UsefulNotes / Zodiac Killer

This is the Zodiac speaking...

"I like killing people because it is so much fun..."

Opening message of decyphered Zodiac letter, 1969

Where the United Kingdom had Jack the Ripper, the United States has its own Stock Unsolved Mystery in the Zodiac Killer—a cunning, cold-blooded murderer whose true identity has been the subject of intense speculation in the decades since his killing spree.

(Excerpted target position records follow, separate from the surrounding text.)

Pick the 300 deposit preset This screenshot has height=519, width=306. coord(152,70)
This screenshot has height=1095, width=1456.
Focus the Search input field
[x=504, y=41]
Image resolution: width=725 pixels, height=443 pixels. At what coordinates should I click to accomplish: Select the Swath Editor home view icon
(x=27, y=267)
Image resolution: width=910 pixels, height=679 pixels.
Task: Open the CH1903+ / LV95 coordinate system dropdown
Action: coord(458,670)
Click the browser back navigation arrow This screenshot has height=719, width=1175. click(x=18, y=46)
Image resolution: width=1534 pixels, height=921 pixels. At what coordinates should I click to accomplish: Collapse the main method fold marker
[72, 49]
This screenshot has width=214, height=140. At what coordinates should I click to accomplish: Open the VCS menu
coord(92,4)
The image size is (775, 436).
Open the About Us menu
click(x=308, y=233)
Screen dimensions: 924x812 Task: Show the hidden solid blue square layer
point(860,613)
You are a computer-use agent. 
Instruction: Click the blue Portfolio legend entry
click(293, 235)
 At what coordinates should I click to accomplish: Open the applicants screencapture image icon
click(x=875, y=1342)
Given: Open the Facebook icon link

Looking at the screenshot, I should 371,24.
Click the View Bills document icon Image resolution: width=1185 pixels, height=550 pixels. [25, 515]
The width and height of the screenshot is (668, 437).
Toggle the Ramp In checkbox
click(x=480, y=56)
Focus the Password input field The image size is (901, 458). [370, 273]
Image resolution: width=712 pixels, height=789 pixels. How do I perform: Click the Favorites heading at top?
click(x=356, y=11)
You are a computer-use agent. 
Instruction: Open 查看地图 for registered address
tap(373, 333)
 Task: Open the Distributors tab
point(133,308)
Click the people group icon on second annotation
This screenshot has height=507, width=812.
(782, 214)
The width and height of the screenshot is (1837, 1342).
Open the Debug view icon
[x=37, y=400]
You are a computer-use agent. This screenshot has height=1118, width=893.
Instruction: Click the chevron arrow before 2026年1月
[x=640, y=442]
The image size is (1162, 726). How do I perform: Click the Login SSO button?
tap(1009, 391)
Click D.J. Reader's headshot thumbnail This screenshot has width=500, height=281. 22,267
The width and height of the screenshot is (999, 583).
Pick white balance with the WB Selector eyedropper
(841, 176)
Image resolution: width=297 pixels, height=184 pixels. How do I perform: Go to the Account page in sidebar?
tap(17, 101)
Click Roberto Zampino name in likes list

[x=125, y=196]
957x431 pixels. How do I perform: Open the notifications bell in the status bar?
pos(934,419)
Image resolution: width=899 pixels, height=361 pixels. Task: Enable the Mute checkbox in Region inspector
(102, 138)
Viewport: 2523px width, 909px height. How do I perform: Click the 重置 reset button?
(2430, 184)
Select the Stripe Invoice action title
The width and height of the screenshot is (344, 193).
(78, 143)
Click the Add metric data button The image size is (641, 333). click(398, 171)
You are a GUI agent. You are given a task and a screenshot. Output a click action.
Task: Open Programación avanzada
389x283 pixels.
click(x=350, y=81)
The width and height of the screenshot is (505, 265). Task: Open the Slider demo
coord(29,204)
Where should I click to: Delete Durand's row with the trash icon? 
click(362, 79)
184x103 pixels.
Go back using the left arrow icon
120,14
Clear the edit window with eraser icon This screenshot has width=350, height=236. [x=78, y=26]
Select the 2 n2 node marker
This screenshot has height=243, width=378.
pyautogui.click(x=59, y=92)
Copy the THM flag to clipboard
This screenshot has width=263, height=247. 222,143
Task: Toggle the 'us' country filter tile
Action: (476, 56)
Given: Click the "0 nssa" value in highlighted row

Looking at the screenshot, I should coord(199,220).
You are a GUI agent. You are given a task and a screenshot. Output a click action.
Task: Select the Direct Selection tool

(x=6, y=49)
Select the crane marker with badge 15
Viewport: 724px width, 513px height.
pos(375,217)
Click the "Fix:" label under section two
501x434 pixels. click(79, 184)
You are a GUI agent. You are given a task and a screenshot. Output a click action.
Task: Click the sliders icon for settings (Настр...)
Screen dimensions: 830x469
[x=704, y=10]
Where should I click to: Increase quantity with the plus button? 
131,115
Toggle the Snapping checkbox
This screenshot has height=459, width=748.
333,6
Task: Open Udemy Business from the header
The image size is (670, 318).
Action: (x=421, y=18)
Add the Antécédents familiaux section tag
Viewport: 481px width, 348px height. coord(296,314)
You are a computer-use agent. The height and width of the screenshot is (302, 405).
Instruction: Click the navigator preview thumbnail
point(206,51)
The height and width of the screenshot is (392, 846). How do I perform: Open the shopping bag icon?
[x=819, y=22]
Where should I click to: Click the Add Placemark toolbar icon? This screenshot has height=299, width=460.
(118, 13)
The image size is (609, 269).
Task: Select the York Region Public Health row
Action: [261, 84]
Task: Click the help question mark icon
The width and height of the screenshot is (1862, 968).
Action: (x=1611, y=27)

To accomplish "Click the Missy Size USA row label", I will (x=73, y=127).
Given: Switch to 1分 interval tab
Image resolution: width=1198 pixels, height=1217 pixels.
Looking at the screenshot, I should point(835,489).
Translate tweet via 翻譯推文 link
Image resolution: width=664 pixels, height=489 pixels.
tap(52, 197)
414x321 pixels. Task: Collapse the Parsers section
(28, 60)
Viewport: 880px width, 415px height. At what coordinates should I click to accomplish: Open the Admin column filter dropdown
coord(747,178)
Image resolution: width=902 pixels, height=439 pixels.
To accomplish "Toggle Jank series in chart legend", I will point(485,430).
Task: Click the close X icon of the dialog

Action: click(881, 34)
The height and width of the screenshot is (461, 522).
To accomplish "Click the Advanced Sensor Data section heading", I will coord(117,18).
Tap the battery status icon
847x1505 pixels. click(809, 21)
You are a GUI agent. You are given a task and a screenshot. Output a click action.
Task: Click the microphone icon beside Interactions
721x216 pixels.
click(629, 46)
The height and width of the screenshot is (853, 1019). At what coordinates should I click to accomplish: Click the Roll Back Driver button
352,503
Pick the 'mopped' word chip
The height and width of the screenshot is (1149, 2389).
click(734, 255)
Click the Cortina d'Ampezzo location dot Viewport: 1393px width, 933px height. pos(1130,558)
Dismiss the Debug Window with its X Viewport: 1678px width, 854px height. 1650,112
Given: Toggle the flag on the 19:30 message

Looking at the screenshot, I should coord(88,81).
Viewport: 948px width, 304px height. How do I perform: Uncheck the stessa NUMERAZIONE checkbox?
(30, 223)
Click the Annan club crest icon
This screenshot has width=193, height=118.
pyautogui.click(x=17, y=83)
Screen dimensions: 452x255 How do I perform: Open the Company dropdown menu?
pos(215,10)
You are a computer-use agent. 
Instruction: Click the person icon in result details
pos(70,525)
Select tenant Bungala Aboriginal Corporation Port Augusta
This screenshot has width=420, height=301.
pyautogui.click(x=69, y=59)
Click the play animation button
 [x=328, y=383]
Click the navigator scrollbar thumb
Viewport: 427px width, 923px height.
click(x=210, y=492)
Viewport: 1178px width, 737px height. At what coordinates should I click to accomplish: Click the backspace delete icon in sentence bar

The Zodiac is known to have killed at least five people (with two victims surviving) in and around the San Francisco area between December 1968 and October 1969:

  • David Faraday and Betty Lou Jensen (December 20, 1968)
  • Michael Mageau (survived) and Darlene Ferrin (July 4, 1969)
  • Bryan Hartnell (survived) and Cecilia Ann Shepard (September 27, 1969)
  • Paul Stine (October 11, 1969)

The killer formally identified himself as the Zodiac in a series of letters and cipher puzzles he mailed to regional newspapers, threatening massacres and bombings if they were not printed. Two of the four Zodiac cyphers remain unsolved; a third was not cracked until 2020. This enigmatic correspondence, combined with the fact that the Zodiac was never caught, has spawned a cottage industry of true crime authors and amateur sleuths (not unlike that surrounding the aforementioned Ripper) trying to solve the mystery.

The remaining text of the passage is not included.